● WORK INSTRUCTION
Set out each line of the listing below as a numbered list, omitting any blank lines.

● PROVIDED ENTRIES
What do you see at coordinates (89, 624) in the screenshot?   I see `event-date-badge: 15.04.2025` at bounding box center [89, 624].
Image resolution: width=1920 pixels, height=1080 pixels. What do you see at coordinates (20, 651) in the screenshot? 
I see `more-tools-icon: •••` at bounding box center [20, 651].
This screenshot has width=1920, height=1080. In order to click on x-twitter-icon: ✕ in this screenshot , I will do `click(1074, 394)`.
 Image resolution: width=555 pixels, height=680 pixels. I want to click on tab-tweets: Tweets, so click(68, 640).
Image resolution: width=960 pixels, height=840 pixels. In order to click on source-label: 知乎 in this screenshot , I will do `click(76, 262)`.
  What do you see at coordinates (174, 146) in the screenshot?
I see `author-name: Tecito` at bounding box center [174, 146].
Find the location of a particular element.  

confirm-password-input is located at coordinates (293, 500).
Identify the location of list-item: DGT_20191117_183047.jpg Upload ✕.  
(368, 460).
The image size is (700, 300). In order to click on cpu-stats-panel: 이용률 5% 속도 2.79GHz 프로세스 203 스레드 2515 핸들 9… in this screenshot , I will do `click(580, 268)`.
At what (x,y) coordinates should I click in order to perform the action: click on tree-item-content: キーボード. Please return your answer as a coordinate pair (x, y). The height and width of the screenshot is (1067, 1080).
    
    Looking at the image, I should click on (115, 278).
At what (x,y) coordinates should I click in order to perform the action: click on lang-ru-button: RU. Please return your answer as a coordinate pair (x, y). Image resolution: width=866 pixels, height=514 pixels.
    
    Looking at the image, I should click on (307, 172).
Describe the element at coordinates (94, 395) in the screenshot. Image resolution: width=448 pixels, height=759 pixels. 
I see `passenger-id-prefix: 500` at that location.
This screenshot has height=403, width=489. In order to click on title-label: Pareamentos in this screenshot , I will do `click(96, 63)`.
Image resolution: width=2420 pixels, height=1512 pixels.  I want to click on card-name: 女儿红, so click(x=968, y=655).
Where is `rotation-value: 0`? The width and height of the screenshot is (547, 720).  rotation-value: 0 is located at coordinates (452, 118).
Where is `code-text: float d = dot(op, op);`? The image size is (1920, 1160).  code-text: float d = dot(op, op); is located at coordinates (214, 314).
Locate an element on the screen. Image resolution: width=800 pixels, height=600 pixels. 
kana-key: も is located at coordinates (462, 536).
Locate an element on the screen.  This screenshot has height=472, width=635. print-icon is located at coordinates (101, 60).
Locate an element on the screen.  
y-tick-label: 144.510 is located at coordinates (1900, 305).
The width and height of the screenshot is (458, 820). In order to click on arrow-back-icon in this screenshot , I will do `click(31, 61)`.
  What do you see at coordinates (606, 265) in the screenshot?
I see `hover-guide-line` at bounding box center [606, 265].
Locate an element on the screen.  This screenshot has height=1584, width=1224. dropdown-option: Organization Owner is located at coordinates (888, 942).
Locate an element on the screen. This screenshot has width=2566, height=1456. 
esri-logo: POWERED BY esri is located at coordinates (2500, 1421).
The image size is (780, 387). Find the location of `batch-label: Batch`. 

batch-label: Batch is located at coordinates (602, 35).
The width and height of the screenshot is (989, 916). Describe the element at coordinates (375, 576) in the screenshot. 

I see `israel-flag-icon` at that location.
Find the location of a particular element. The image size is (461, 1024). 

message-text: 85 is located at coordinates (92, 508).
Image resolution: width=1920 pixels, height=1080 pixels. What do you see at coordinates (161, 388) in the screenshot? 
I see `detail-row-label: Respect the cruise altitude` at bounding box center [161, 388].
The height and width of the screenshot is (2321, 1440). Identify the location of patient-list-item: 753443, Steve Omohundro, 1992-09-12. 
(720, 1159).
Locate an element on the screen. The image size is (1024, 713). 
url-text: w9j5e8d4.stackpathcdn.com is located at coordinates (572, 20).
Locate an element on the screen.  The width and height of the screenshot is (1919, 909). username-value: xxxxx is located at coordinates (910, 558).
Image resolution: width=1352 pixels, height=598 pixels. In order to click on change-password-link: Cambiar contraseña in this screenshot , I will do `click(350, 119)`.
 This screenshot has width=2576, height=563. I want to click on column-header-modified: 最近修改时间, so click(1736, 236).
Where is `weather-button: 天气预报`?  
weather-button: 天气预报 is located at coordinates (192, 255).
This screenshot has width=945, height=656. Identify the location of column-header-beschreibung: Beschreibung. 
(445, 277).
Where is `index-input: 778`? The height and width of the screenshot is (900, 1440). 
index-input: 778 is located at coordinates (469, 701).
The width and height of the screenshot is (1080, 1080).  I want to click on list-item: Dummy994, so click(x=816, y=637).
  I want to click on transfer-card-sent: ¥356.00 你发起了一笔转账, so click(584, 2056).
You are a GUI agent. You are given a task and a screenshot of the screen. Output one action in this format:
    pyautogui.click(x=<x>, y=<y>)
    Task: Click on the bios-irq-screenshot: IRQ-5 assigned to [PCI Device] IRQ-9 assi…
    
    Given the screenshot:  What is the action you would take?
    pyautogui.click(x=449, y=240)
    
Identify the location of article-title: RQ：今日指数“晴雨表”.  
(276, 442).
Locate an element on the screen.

● SOLUTION TO THIS EXERCISE
1. What do you see at coordinates (89, 624) in the screenshot?   I see `event-date-badge: 15.04.2025` at bounding box center [89, 624].
2. Image resolution: width=1920 pixels, height=1080 pixels. What do you see at coordinates (20, 651) in the screenshot? 
3. I see `more-tools-icon: •••` at bounding box center [20, 651].
4. This screenshot has width=1920, height=1080. In order to click on x-twitter-icon: ✕ in this screenshot , I will do `click(1074, 394)`.
5.  Image resolution: width=555 pixels, height=680 pixels. I want to click on tab-tweets: Tweets, so click(68, 640).
6. Image resolution: width=960 pixels, height=840 pixels. In order to click on source-label: 知乎 in this screenshot , I will do `click(76, 262)`.
7.   What do you see at coordinates (174, 146) in the screenshot?
8. I see `author-name: Tecito` at bounding box center [174, 146].
9. Find the location of a particular element.  
10. confirm-password-input is located at coordinates (293, 500).
11. Identify the location of list-item: DGT_20191117_183047.jpg Upload ✕.  
12. (368, 460).
13. The image size is (700, 300). In order to click on cpu-stats-panel: 이용률 5% 속도 2.79GHz 프로세스 203 스레드 2515 핸들 9… in this screenshot , I will do `click(580, 268)`.
14. At what (x,y) coordinates should I click in order to perform the action: click on tree-item-content: キーボード. Please return your answer as a coordinate pair (x, y). The height and width of the screenshot is (1067, 1080).
15.     Looking at the image, I should click on (115, 278).
16. At what (x,y) coordinates should I click in order to perform the action: click on lang-ru-button: RU. Please return your answer as a coordinate pair (x, y). Image resolution: width=866 pixels, height=514 pixels.
17.     Looking at the image, I should click on (307, 172).
18. Describe the element at coordinates (94, 395) in the screenshot. Image resolution: width=448 pixels, height=759 pixels. 
19. I see `passenger-id-prefix: 500` at that location.
20. This screenshot has height=403, width=489. In order to click on title-label: Pareamentos in this screenshot , I will do `click(96, 63)`.
21. Image resolution: width=2420 pixels, height=1512 pixels.  I want to click on card-name: 女儿红, so click(x=968, y=655).
22. Where is `rotation-value: 0`? The width and height of the screenshot is (547, 720).  rotation-value: 0 is located at coordinates (452, 118).
23. Where is `code-text: float d = dot(op, op);`? The image size is (1920, 1160).  code-text: float d = dot(op, op); is located at coordinates (214, 314).
24. Locate an element on the screen. Image resolution: width=800 pixels, height=600 pixels. 
25. kana-key: も is located at coordinates (462, 536).
26. Locate an element on the screen.  This screenshot has height=472, width=635. print-icon is located at coordinates (101, 60).
27. Locate an element on the screen.  
28. y-tick-label: 144.510 is located at coordinates (1900, 305).
29. The width and height of the screenshot is (458, 820). In order to click on arrow-back-icon in this screenshot , I will do `click(31, 61)`.
30.   What do you see at coordinates (606, 265) in the screenshot?
31. I see `hover-guide-line` at bounding box center [606, 265].
32. Locate an element on the screen.  This screenshot has height=1584, width=1224. dropdown-option: Organization Owner is located at coordinates (888, 942).
33. Locate an element on the screen. This screenshot has width=2566, height=1456. 
34. esri-logo: POWERED BY esri is located at coordinates (2500, 1421).
35. The image size is (780, 387). Find the location of `batch-label: Batch`. 
36. batch-label: Batch is located at coordinates (602, 35).
37. The width and height of the screenshot is (989, 916). Describe the element at coordinates (375, 576) in the screenshot. 
38. I see `israel-flag-icon` at that location.
39. Find the location of a particular element. The image size is (461, 1024). 
40. message-text: 85 is located at coordinates (92, 508).
41. Image resolution: width=1920 pixels, height=1080 pixels. What do you see at coordinates (161, 388) in the screenshot? 
42. I see `detail-row-label: Respect the cruise altitude` at bounding box center [161, 388].
43. The height and width of the screenshot is (2321, 1440). Identify the location of patient-list-item: 753443, Steve Omohundro, 1992-09-12. 
44. (720, 1159).
45. Locate an element on the screen. The image size is (1024, 713). 
46. url-text: w9j5e8d4.stackpathcdn.com is located at coordinates (572, 20).
47. Locate an element on the screen.  The width and height of the screenshot is (1919, 909). username-value: xxxxx is located at coordinates (910, 558).
48. Image resolution: width=1352 pixels, height=598 pixels. In order to click on change-password-link: Cambiar contraseña in this screenshot , I will do `click(350, 119)`.
49.  This screenshot has width=2576, height=563. I want to click on column-header-modified: 最近修改时间, so click(1736, 236).
50. Where is `weather-button: 天气预报`?  
51. weather-button: 天气预报 is located at coordinates (192, 255).
52. This screenshot has width=945, height=656. Identify the location of column-header-beschreibung: Beschreibung. 
53. (445, 277).
54. Where is `index-input: 778`? The height and width of the screenshot is (900, 1440). 
55. index-input: 778 is located at coordinates (469, 701).
56. The width and height of the screenshot is (1080, 1080).  I want to click on list-item: Dummy994, so click(x=816, y=637).
57.   I want to click on transfer-card-sent: ¥356.00 你发起了一笔转账, so click(584, 2056).
58. You are a GUI agent. You are given a task and a screenshot of the screen. Output one action in this format:
59.     pyautogui.click(x=<x>, y=<y>)
60.     Task: Click on the bios-irq-screenshot: IRQ-5 assigned to [PCI Device] IRQ-9 assi…
61.     Given the screenshot:  What is the action you would take?
62.     pyautogui.click(x=449, y=240)
63. Identify the location of article-title: RQ：今日指数“晴雨表”.  
64. (276, 442).
65. Locate an element on the screen.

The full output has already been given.